I am in no way knocking his work, hell, he seems to kicks the pants off of me and his images capture the moment, excitement, and thrill of the show but personally, for me, I like more artistic personal types of shots. I love to play with the color, the depth of field as well as the emotion, and the sweat and excitement of the moment. I also don’t want some automated trigger and flash shooting my shots on stage. I guess I believe more in the Jim Marshall approach (RIP). He is the only concert shooter I have ever been inspired by, and back in his day he walked in with a couple of Leicas strapped to him and shot the show and the personal moments before and after.
Jim’s images with Hendrix, Cash, Dylan and Morrison have what I like to call “Soul”. Was it the Leica that had a hand in this? Not sure, but to me, Jim’s style managed to create classics.
Again, it is all about simplicity. With a simple tool such as a Leica M9 and one 50mm lens, magic can be made. No flash, no zooms, no auto focus. When you hit it, you hit it. When you don’t, you can even still walk away with a great photograph. Other times you walk away with nothing but when you do, it feels really great.
Seal In Parnu. I missed focus in the 1st shot but Seal was in a moment, and that moment was captured. Shooting something like the Nocti or even a 50 Summilux ASPH propels a shot from flat and boring to deep and emotional. The Silhouette is Seals fave shot of the Parnu show. It may also be mine. Why? Because it breaks free from the norm of most concert images.

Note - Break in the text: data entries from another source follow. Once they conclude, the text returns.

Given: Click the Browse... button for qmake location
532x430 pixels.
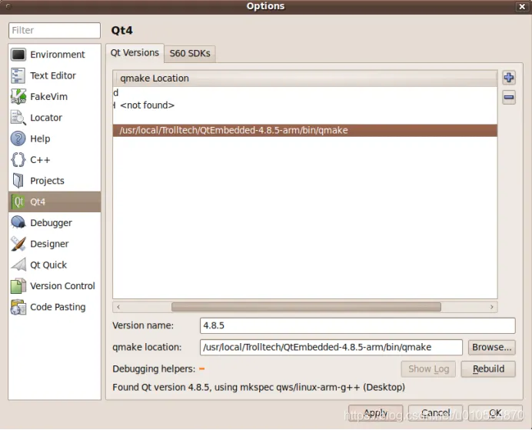Looking at the screenshot, I should pos(491,347).
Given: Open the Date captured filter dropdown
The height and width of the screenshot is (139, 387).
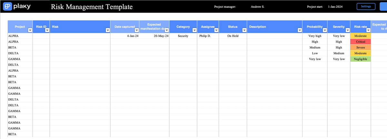Looking at the screenshot, I should click(x=137, y=30).
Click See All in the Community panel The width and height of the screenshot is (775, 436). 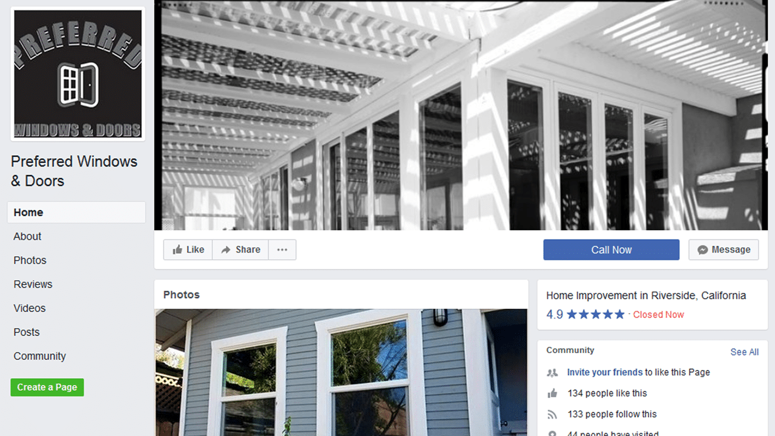[744, 352]
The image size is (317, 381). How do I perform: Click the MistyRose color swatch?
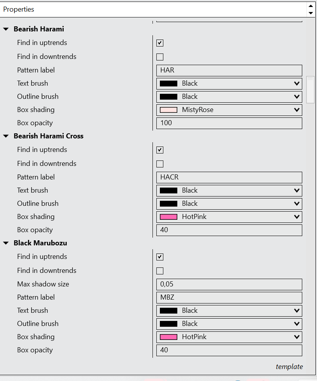pyautogui.click(x=168, y=110)
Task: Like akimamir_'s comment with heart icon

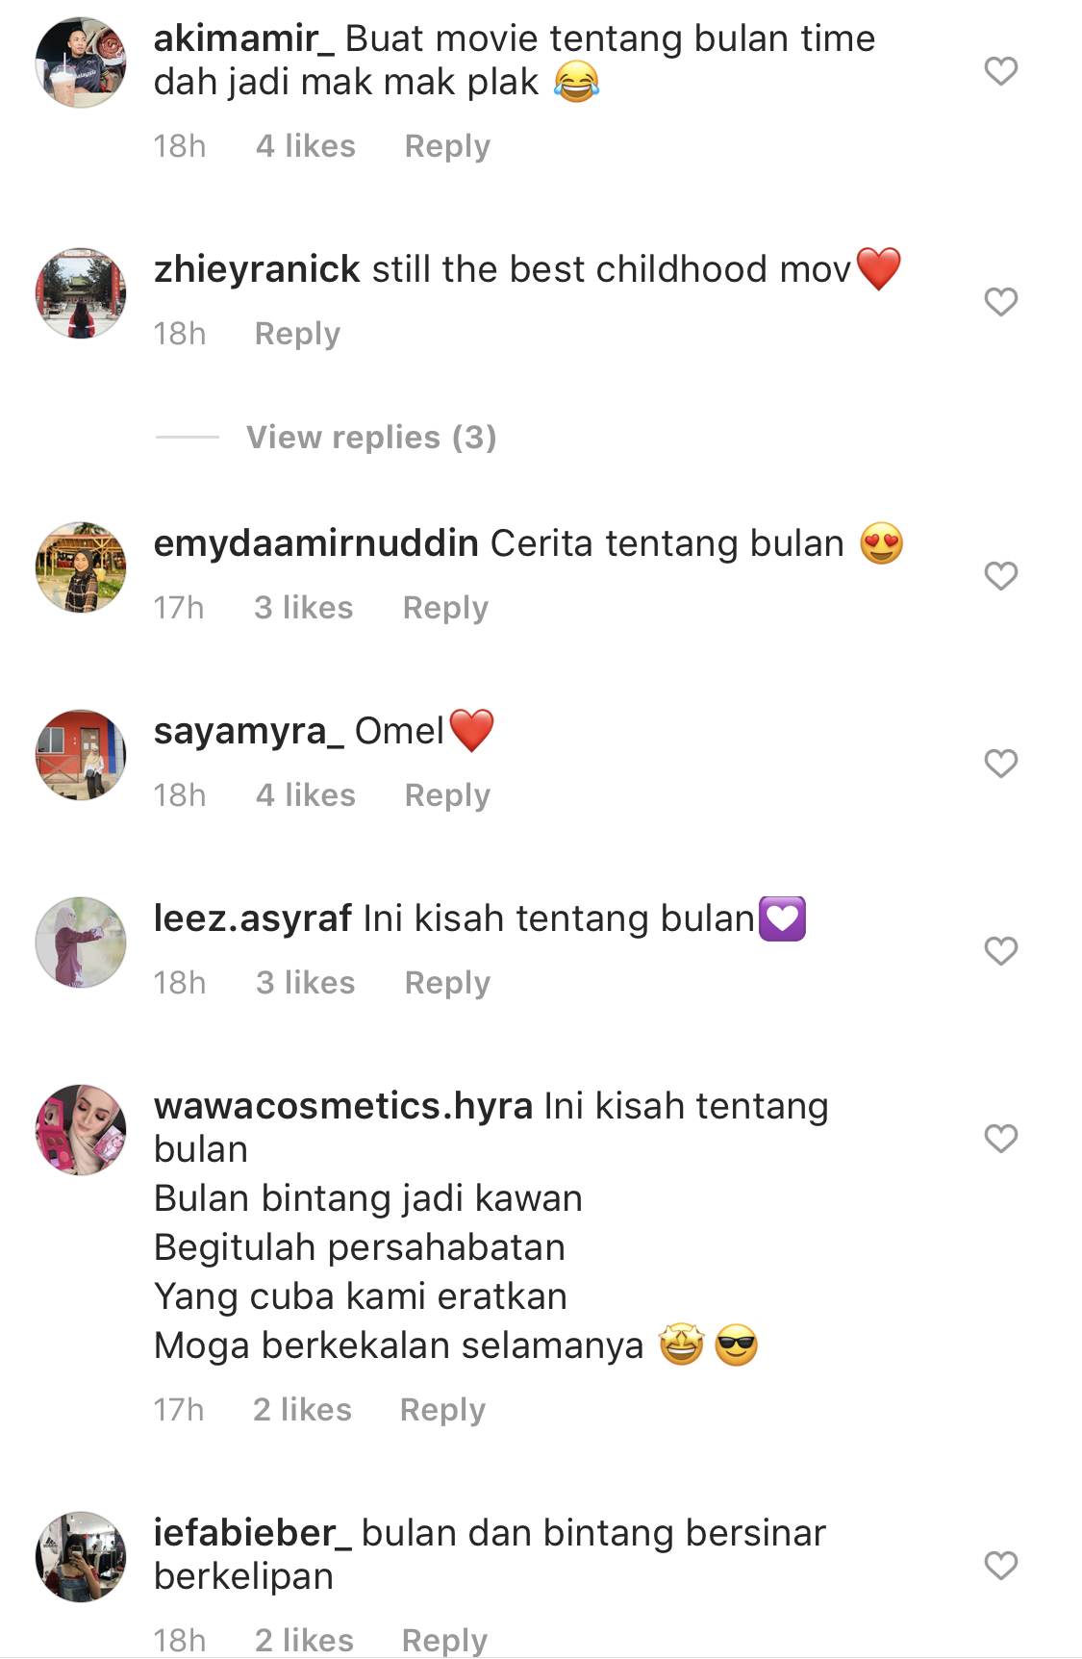Action: (x=1000, y=70)
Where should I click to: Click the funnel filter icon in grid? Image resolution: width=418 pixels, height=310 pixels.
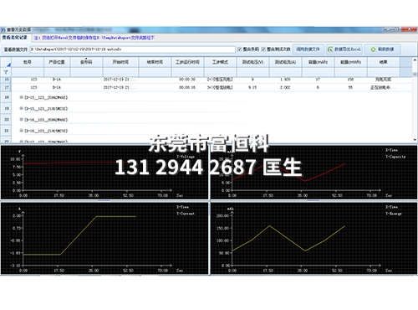tap(6, 72)
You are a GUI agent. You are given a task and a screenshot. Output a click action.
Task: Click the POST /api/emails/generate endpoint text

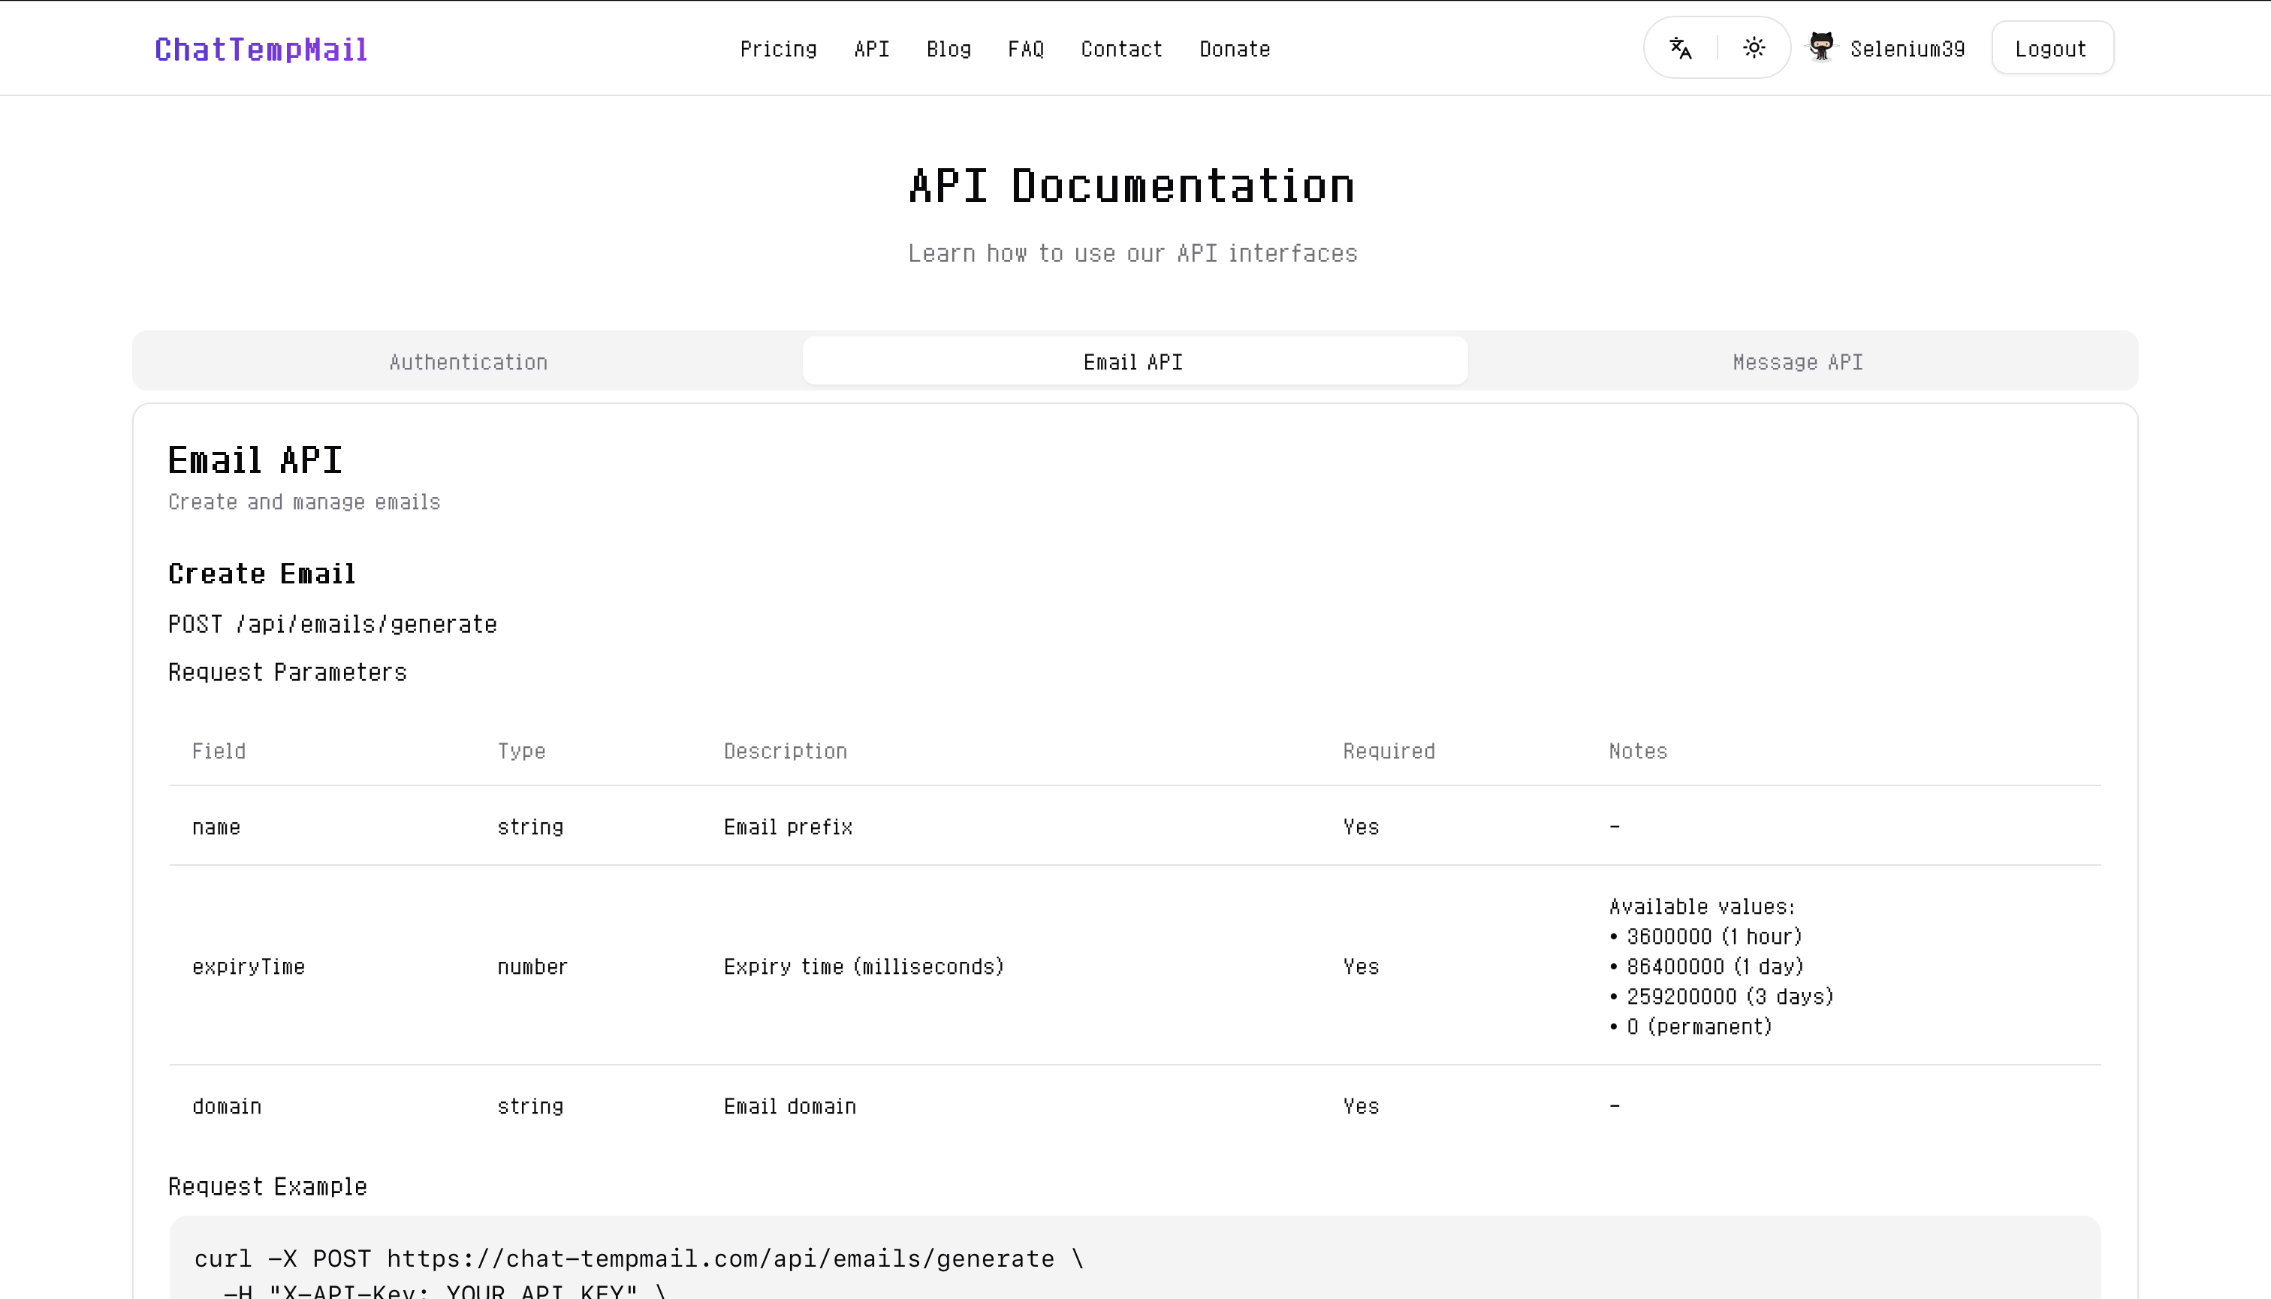[332, 624]
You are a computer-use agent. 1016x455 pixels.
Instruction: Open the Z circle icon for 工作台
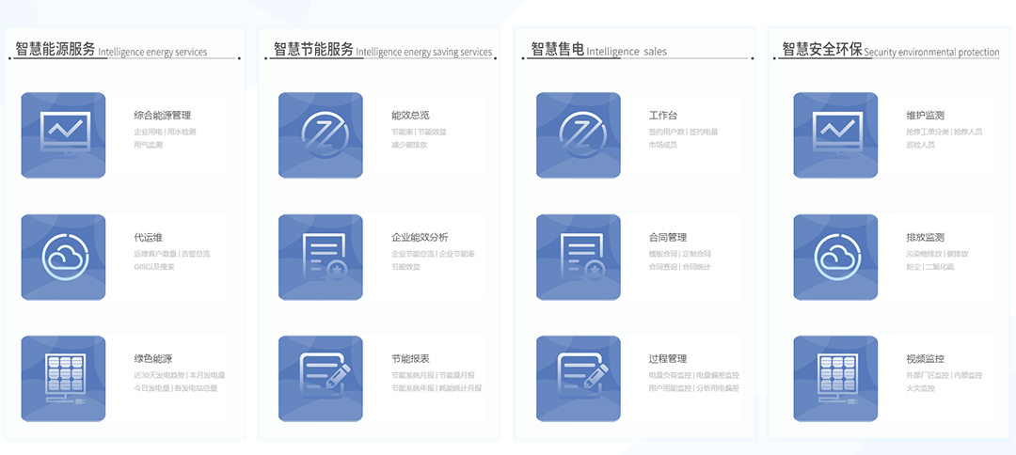tap(578, 135)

Over 95% of concert photos I see were taken with Nikon or Canon with Zooms and Flashes. This kind of system will indeed provide you with an almost foolproof way of getting great shots but I have to say it…the results usually look like all of the other concert shots out there.
I have scoured and scoured the net and studied thousands or even tens of thousands concert images and almost all follow the same DSLR/FLASH/ZOOM formula. I could switch to that route but to me that would not be as rewarding, even if I only manage to capture one magical shot per show with my M compared to 20-30 with the gizmos and gadgets.
Before anyone starts commenting that I am a Leica fanboy, what I say can also be done with a D700 or 5D and a 50 1.4, or 85 1.4. Doesn’t have to be a Leica. I am just not into Zooms and flash.
All in all this article was supposed to be about the challenges of shooting concerts with prime lenses but it has seemed to kind of stray off track a bit due to my rambling. Basically, it really is a challenge to shoot a concert without a zoom but my take on it is that you will always get more creative results when you do so. Want to stick out from the crowd a bit? Use one camera, one fixed focal length, and use your body, eye, and mind to create the magic.
Not all of the great shots happen on stage. I always take a walk around during the show to see what is going on in the crowd. Nocti wide open.
90 cron, f/2 (should have shot it a 2.8)
So even though I can’t stand and zoom to compose my shot, even if I don’t have AF, and even if I do not always get a good position to shoot in and a ZOOM would be an easy way to get a shot, I still would not give up shooting the shows with the M9 and Noctilux, which is the perfect lens for this kind of work (IMO) and gives me many rewards back.